AI.cc has added 500+ Hugging Face open-source models to its unified API, enabling enterprise deployment without self-hosting hurdles.
Singapore-based unified AI API aggregation platform AI.cc announced it has added support for over 500 open-source models from the Hugging Face Hub through its unified API. This expansion is designed to eliminate the infrastructure costs, DevOps overhead, and model management complexities that enterprise teams face when attempting to self-host open-source models at production scale.
With this update, AI.cc’s total model portfolio spans 800+ models, combining both proprietary and open-source systems. The curated open-source catalog is accessible immediately using AI.cc’s existing OpenAI-compatible endpoint. Developers use a single API key and call structure (prefixed with hf/) without needing a separate Hugging Face Inference API account or setting up self-hosting infrastructure.

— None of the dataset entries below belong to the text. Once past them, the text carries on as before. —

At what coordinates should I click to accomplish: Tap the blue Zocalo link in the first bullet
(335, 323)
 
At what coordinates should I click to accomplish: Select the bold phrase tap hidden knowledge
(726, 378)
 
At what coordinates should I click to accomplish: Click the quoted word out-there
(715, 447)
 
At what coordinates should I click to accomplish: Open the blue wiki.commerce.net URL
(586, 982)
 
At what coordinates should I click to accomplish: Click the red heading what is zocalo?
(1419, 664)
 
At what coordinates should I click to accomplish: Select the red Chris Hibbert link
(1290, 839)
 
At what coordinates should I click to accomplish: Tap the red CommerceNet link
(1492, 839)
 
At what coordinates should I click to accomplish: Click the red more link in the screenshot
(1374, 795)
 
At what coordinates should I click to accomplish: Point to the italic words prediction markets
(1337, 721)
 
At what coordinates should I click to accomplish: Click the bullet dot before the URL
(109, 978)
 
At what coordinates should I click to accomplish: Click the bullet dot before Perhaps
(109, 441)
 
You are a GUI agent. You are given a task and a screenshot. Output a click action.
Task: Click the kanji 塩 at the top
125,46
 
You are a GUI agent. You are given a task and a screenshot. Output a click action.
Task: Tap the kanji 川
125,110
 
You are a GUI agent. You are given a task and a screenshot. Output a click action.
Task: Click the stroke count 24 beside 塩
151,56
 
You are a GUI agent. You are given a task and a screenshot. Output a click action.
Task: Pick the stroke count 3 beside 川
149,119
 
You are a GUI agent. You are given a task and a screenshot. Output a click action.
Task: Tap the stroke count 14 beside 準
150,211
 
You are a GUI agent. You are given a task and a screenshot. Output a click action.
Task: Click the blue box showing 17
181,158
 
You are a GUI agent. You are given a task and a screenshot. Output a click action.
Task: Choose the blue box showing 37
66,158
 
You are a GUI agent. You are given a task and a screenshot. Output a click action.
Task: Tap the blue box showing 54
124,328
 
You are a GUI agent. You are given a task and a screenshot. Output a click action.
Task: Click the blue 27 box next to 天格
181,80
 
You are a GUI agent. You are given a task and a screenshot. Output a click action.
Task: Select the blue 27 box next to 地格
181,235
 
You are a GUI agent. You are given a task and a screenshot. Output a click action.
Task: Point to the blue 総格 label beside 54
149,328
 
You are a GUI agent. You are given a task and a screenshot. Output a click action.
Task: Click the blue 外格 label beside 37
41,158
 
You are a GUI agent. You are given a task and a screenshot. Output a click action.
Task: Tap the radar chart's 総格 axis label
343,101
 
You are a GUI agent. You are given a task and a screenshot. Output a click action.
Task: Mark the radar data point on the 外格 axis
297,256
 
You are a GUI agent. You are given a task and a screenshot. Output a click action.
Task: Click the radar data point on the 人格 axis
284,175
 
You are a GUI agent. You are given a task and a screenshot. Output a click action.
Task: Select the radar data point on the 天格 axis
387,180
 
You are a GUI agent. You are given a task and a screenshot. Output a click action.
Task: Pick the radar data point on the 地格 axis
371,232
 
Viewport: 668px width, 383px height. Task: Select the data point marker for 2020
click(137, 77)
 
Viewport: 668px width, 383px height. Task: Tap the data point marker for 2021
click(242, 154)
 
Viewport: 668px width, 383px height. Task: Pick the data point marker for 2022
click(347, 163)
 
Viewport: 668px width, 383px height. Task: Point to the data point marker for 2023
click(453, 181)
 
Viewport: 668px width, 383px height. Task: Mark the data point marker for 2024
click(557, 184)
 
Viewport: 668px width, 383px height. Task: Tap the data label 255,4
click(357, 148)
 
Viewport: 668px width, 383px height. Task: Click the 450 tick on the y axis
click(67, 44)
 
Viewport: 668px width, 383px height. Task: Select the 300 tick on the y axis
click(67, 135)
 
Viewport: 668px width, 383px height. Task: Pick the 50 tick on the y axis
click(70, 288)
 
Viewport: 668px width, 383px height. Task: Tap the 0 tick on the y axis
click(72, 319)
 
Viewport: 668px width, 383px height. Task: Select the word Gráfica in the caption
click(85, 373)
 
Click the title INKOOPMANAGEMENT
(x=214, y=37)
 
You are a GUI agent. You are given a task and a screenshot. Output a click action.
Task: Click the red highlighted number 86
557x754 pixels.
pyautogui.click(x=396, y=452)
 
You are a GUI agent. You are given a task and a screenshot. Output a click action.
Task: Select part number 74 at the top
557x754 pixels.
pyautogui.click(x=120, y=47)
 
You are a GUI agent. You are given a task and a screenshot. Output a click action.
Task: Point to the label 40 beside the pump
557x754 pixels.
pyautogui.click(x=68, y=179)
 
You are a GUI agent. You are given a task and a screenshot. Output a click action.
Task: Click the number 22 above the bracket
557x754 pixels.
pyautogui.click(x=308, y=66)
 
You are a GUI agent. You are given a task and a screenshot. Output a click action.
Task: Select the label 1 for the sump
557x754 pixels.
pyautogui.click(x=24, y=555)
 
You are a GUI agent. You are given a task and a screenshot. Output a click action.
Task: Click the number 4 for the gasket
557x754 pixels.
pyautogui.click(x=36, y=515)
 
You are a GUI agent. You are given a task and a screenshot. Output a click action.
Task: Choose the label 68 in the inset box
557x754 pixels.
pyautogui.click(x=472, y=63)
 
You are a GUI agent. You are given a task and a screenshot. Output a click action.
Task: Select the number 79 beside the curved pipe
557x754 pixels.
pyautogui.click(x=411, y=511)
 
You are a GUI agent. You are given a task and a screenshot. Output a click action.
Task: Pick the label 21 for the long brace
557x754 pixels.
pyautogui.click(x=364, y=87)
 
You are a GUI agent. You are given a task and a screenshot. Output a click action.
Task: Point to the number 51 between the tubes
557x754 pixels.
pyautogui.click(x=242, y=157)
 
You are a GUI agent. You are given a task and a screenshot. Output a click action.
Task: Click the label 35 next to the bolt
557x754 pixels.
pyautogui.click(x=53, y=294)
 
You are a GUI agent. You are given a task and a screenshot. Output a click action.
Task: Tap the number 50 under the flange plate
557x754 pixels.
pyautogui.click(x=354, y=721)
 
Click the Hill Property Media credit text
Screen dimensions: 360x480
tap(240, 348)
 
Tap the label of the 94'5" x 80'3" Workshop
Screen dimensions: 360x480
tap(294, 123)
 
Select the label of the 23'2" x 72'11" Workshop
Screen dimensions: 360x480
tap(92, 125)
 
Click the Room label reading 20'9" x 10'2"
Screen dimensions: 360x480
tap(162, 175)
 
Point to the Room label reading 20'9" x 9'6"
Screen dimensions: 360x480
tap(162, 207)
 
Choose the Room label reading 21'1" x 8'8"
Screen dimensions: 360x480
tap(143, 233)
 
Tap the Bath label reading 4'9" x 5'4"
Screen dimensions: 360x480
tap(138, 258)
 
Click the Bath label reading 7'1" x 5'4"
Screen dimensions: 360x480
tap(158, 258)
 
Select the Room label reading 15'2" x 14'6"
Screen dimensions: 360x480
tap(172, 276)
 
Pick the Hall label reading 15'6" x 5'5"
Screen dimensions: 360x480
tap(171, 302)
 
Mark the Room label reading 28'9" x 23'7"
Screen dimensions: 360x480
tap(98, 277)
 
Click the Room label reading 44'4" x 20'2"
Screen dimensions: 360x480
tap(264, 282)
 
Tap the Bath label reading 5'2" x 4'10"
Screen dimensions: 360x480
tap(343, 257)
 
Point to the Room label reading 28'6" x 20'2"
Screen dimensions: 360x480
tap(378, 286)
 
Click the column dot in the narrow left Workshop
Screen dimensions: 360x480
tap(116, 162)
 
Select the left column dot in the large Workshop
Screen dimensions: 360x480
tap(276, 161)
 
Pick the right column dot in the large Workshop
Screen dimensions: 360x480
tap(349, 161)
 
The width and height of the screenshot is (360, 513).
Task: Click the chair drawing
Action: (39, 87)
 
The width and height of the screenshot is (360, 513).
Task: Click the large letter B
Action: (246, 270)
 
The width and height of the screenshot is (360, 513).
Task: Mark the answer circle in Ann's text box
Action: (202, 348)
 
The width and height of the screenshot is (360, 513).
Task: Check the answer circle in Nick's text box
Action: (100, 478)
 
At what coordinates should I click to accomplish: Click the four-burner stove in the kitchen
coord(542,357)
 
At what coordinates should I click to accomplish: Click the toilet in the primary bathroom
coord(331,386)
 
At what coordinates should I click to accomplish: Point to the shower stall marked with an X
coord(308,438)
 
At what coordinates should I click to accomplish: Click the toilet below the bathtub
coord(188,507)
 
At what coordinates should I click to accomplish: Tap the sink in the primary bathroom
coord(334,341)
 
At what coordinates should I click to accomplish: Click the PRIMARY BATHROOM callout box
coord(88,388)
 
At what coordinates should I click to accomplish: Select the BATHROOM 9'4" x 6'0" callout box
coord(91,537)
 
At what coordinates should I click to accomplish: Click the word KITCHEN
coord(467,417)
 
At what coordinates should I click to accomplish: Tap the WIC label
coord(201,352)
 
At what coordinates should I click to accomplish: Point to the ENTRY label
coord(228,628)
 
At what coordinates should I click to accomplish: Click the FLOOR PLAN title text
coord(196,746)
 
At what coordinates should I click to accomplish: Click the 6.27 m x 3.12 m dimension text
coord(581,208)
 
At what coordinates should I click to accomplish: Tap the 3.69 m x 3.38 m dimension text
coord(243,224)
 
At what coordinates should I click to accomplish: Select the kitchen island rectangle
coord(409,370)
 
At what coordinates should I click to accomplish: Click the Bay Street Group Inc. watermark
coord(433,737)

AI.cc’s OpenClaw agent framework supports open-source models identically to proprietary models. This allows multi-step agent workflows to route dynamically between open-source and proprietary architectures at a granular task level. The curated selection includes prominent foundation, coding, and reasoning models available up to May 2026:
- Llama 4 Family: Includes variants like Llama 4 Scout (featuring a 10M token context window and commercial license) and Llama 4 Maverick (a multimodal variant optimized to deploy on a single H100).
- Mistral Ecosystem: Includes Mistral Large 3, Mistral Small 4, and Devstral 2 (a 123B parameter coding specialist).
- Additional Open-Source Giants: Supports the full Qwen 3 family, GLM-5.1, DeepSeek V4, and Gemma 4.
The platform highlighted that open-source models have closed the enterprise benchmark performance gap against proprietary models down to single-digit percentage points. In an optimal enterprise setup using OpenClaw, approximately 70% of total token volume is safely routed through cost-effective open-source models, typically priced below $0.50 per million input tokens, for tasks like classification and summarization, while reserving the remaining 30% of high-stakes reasoning steps for premium proprietary models like GPT-5.5 or Claude 4.7 Opus.